START Raw data

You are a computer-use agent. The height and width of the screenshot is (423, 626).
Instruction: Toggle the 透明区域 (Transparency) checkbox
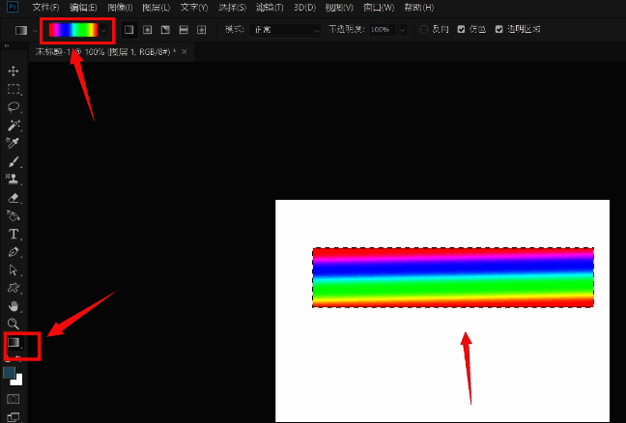pos(498,30)
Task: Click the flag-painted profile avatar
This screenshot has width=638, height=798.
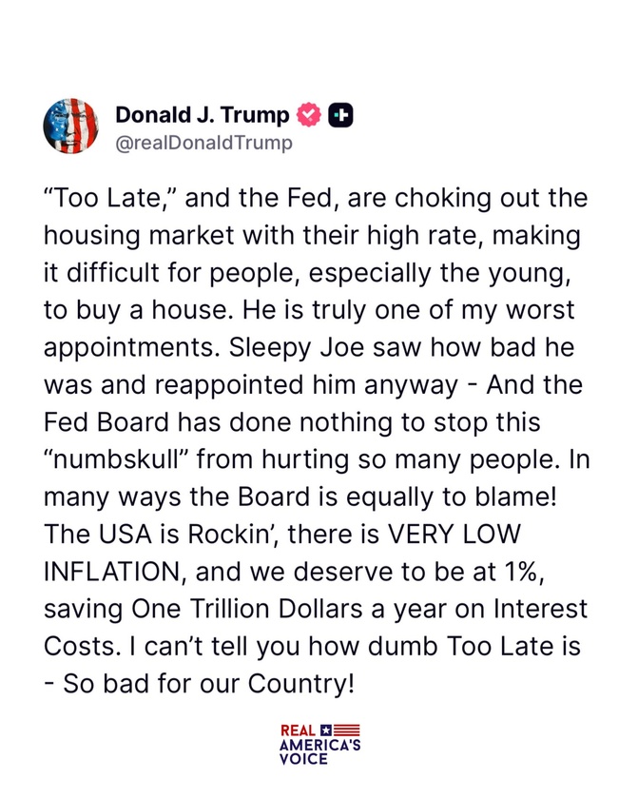Action: 70,126
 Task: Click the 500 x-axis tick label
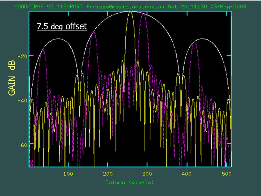coord(226,174)
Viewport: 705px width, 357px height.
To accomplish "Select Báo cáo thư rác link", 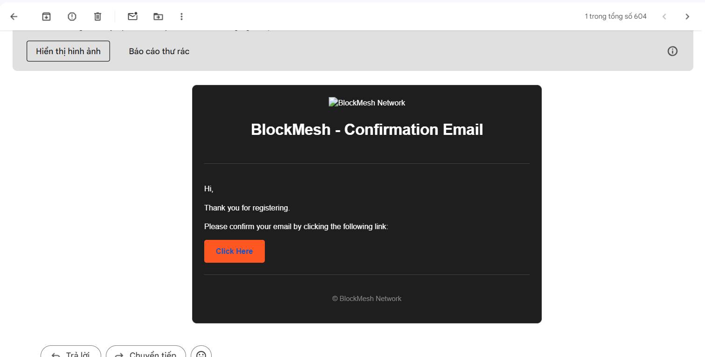I will pyautogui.click(x=159, y=51).
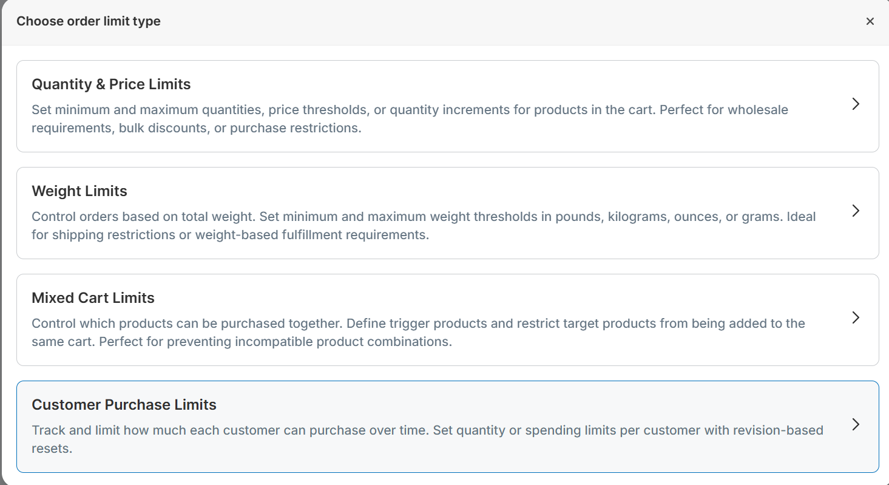
Task: Select the Weight Limits heading
Action: 79,191
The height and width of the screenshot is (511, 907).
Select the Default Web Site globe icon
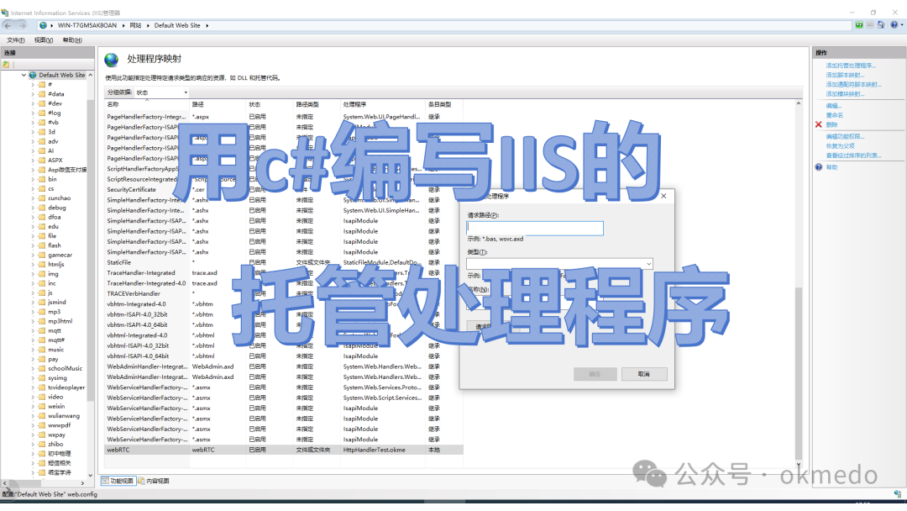[x=32, y=75]
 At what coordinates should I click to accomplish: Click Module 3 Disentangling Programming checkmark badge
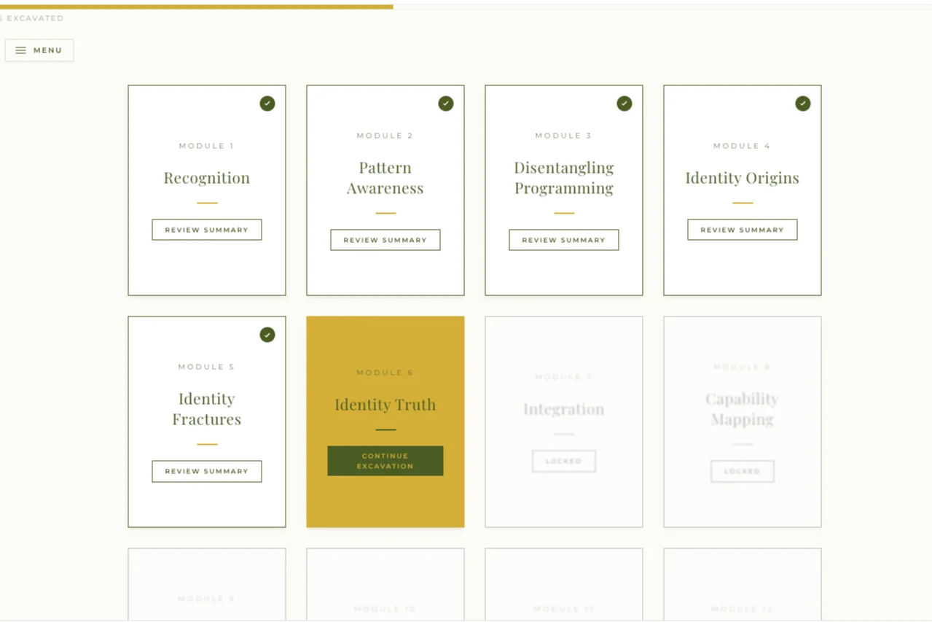(624, 104)
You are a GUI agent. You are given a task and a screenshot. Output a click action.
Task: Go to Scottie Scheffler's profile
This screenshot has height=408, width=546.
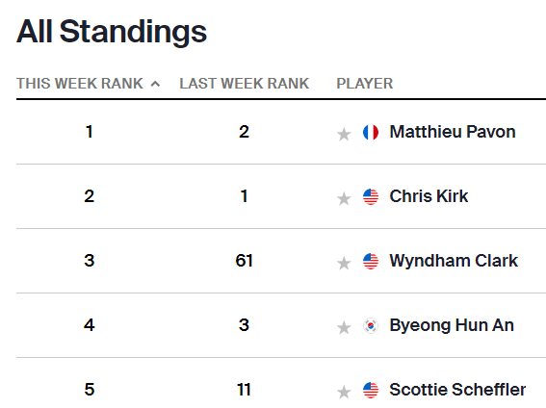pyautogui.click(x=457, y=390)
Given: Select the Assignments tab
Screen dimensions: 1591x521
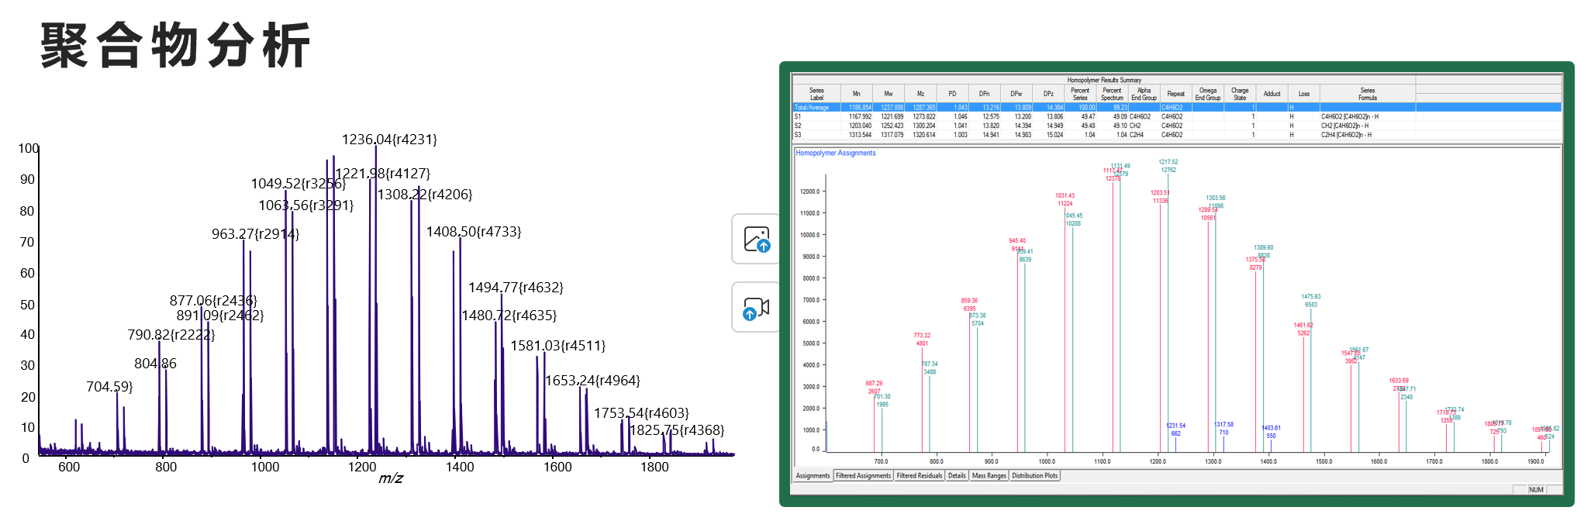Looking at the screenshot, I should tap(813, 476).
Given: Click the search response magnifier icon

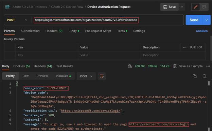Looking at the screenshot, I should (x=205, y=76).
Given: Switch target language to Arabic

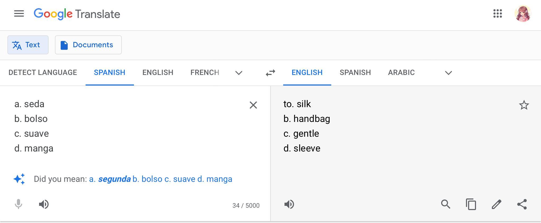Looking at the screenshot, I should click(401, 73).
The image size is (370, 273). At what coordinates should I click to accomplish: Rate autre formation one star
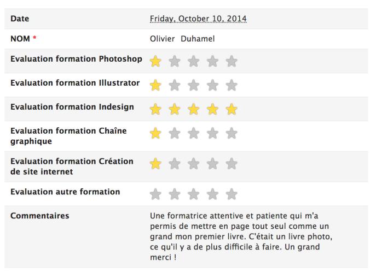(155, 194)
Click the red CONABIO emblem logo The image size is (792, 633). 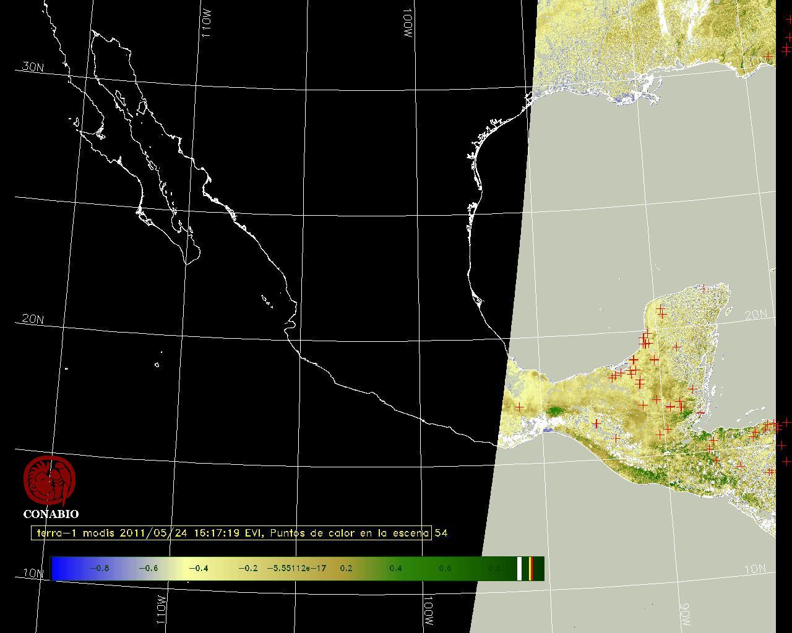pyautogui.click(x=50, y=481)
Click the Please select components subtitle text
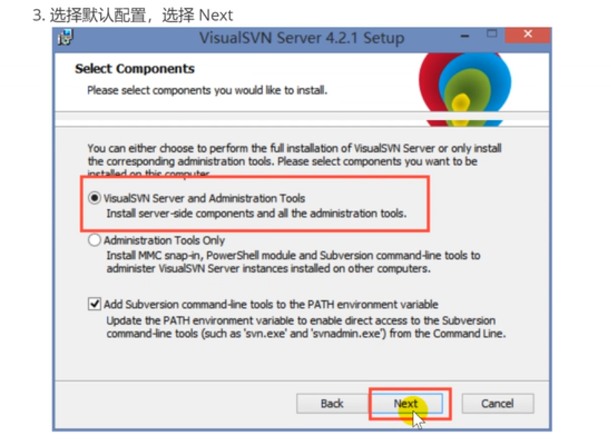The image size is (611, 439). click(x=207, y=90)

END Raw data

• **Task goal**: Wherever the word "agent" appears in the data, return the whole line.

• **Exercise output**:
You are a computer-use agent. The height and width of the screenshot is (423, 626).
You are a GUI agent. You are given a task and a screenshot. Output a click action.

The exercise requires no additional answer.